Update the data from the line containing "Task: Open 東京 11レース race badge" through the end of the data, replacing "disabled" with "inactive" and keeping everything else the same. Leave the pictures out of your answer.

^^^^

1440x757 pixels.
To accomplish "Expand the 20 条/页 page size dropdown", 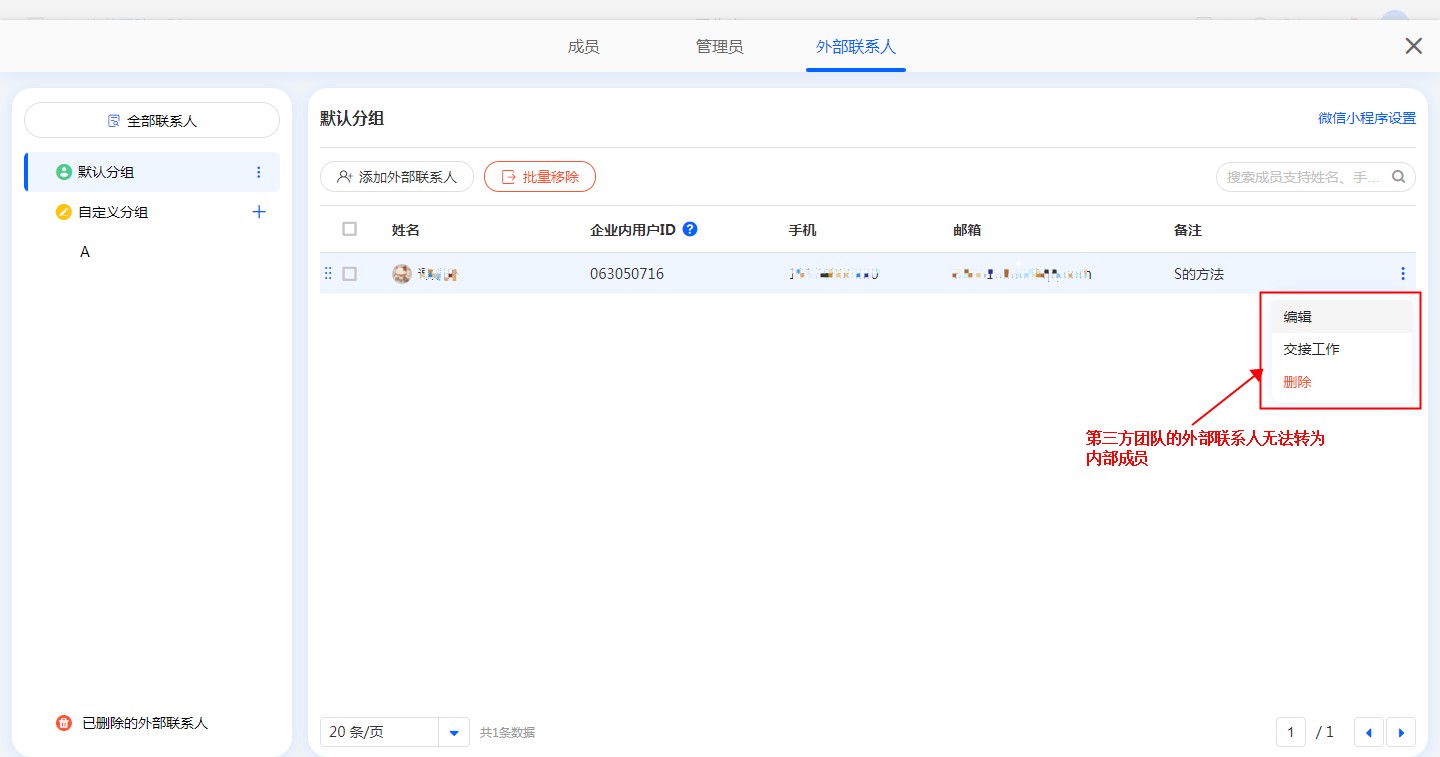I will [x=454, y=732].
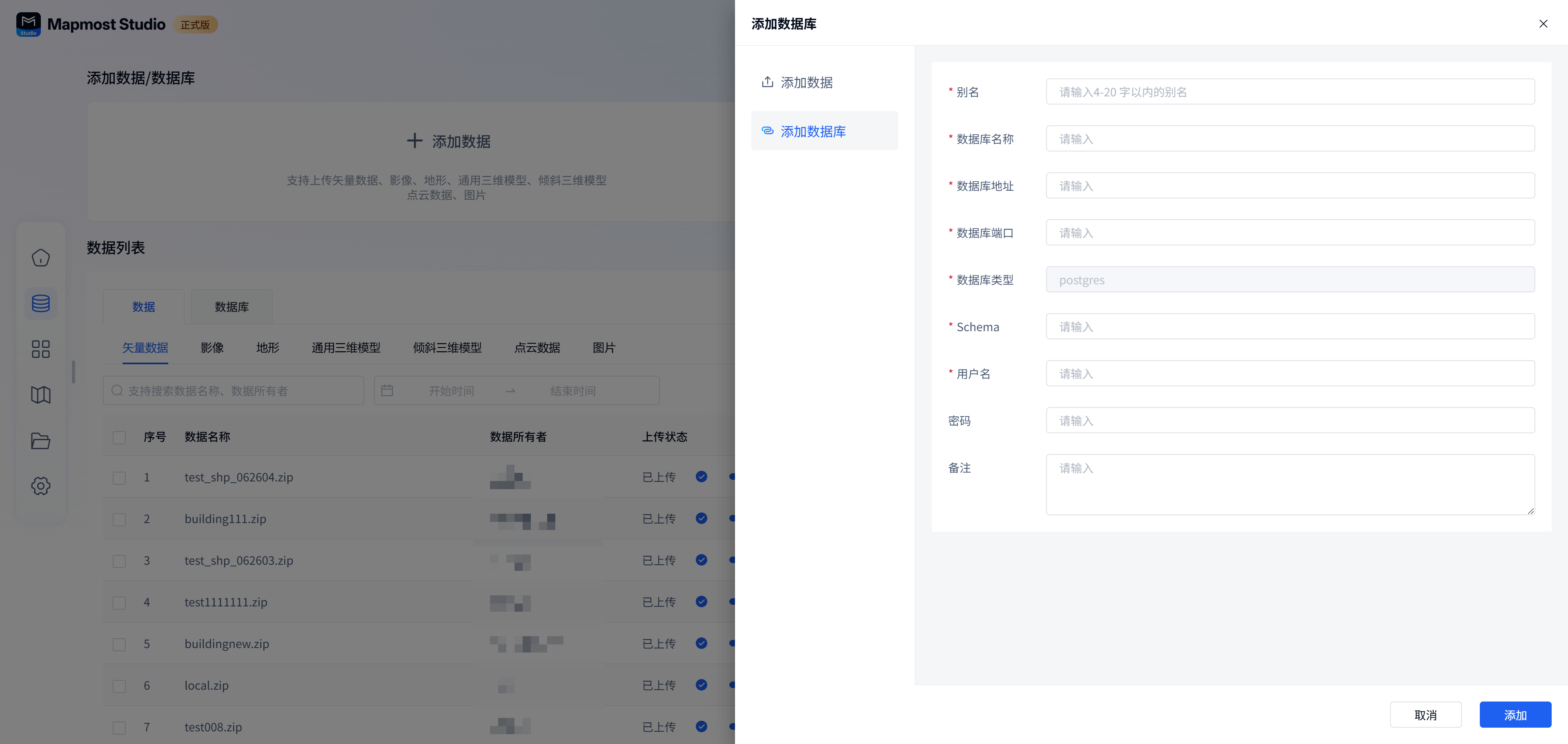Open the apps grid panel in the sidebar
1568x744 pixels.
pyautogui.click(x=40, y=349)
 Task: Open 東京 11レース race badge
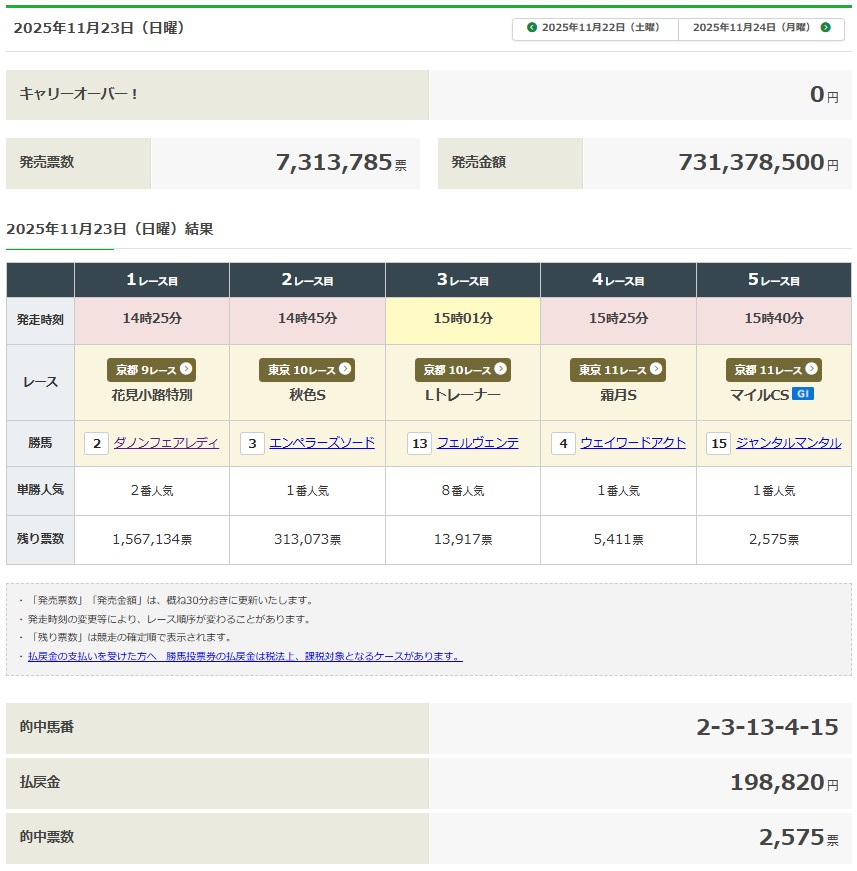(x=618, y=370)
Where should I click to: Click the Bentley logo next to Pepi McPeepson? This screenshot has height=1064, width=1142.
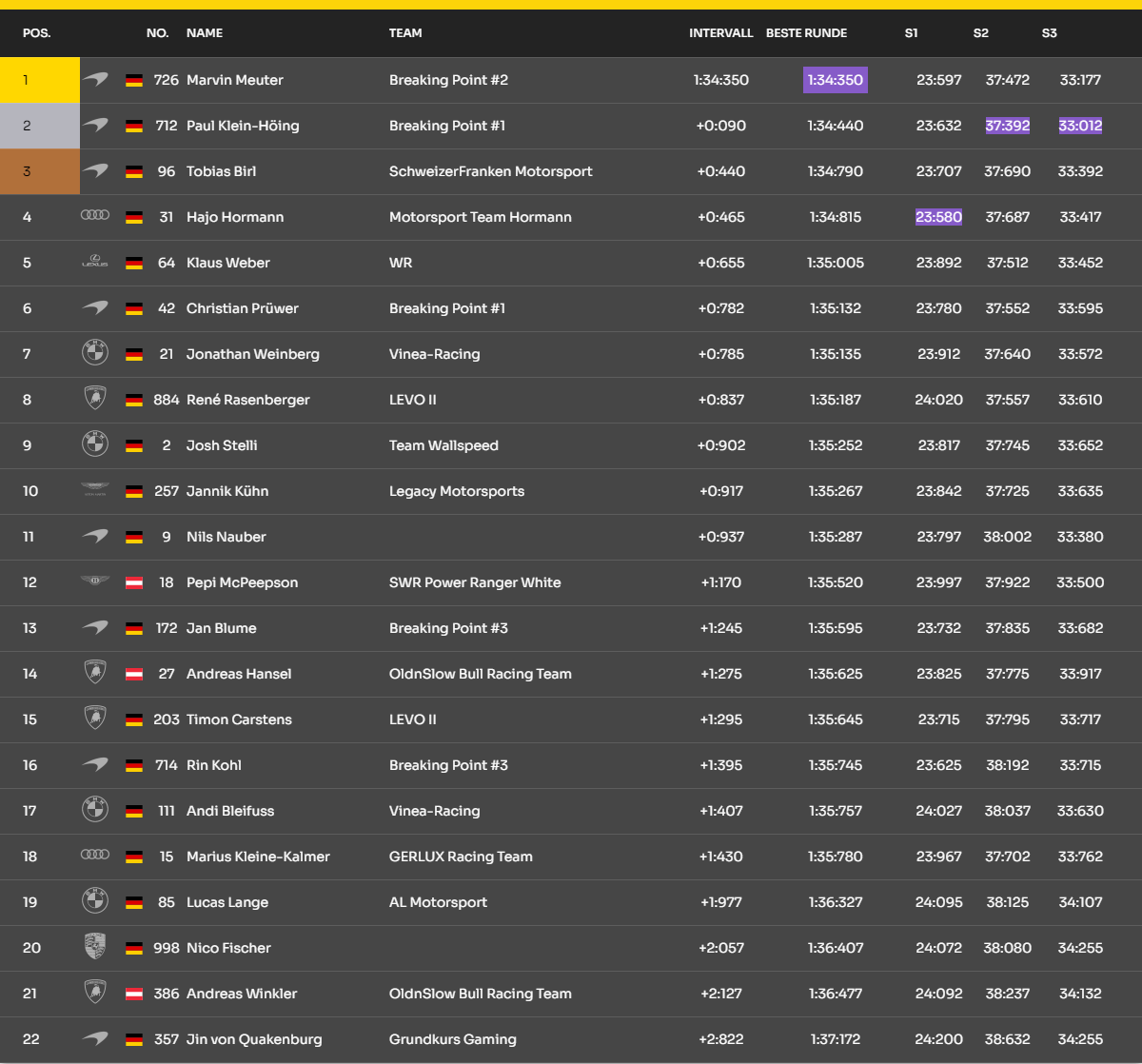pos(95,581)
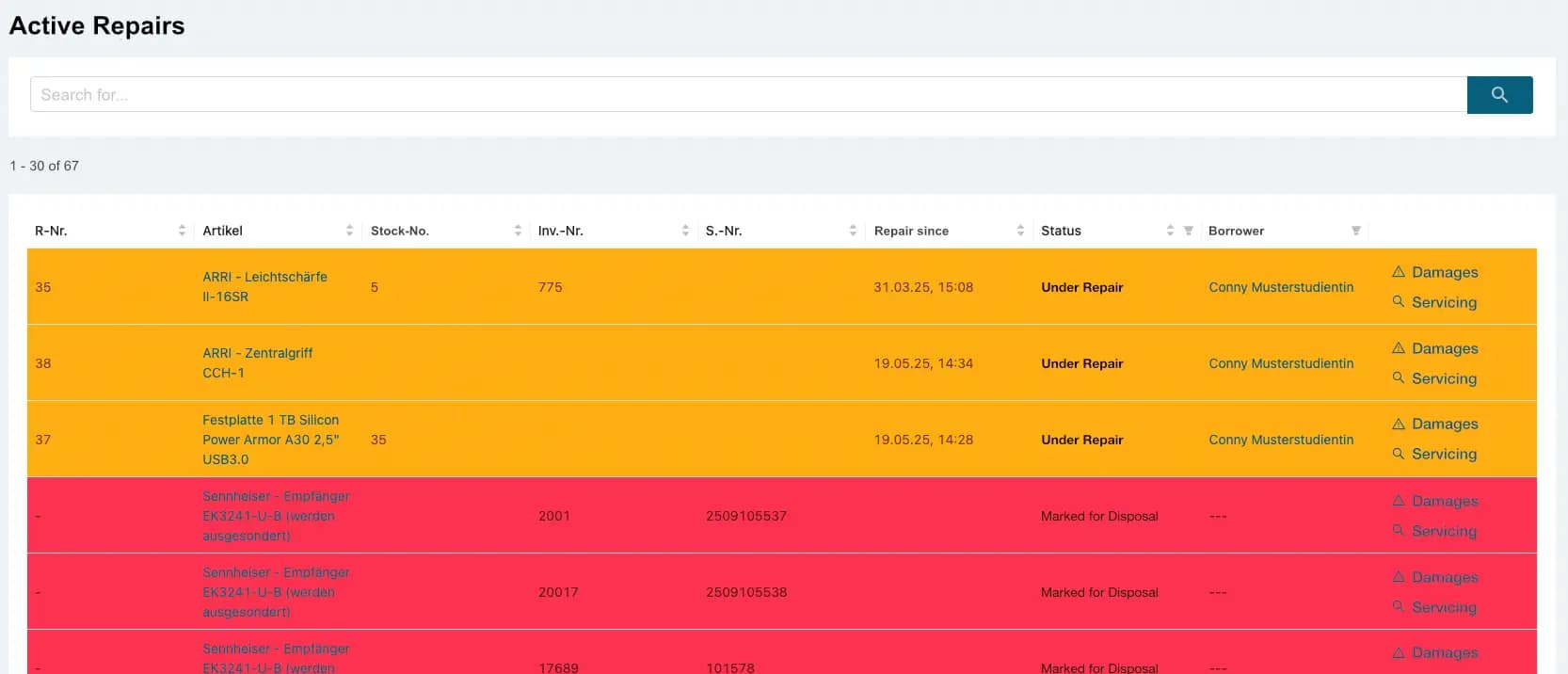Open the Borrower column filter
Screen dimensions: 1568x674
coord(1355,231)

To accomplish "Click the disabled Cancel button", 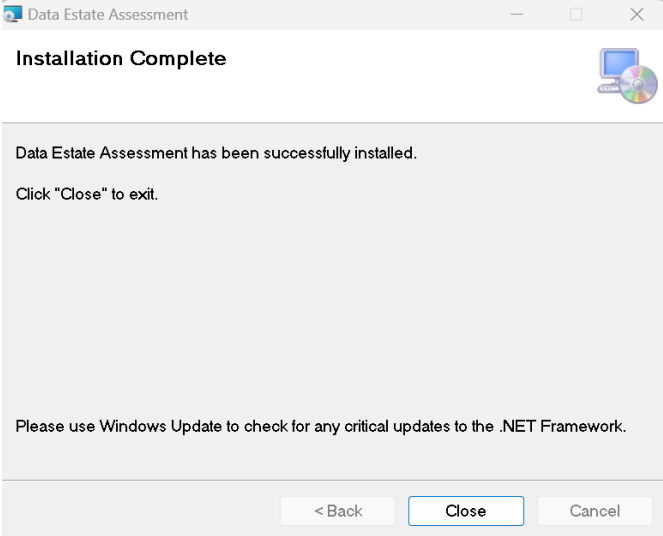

^^^^

> _PROBLEM SOLUTION_:
 Task: Open 東京 11レース race badge
(x=618, y=370)
Where should I click to: Click the Bentley logo next to Pepi McPeepson? This screenshot has height=1064, width=1142.
pos(95,581)
Open the Borrower column filter
Screen dimensions: 1568x674
coord(1355,231)

To accomplish "Click the inactive Cancel button", 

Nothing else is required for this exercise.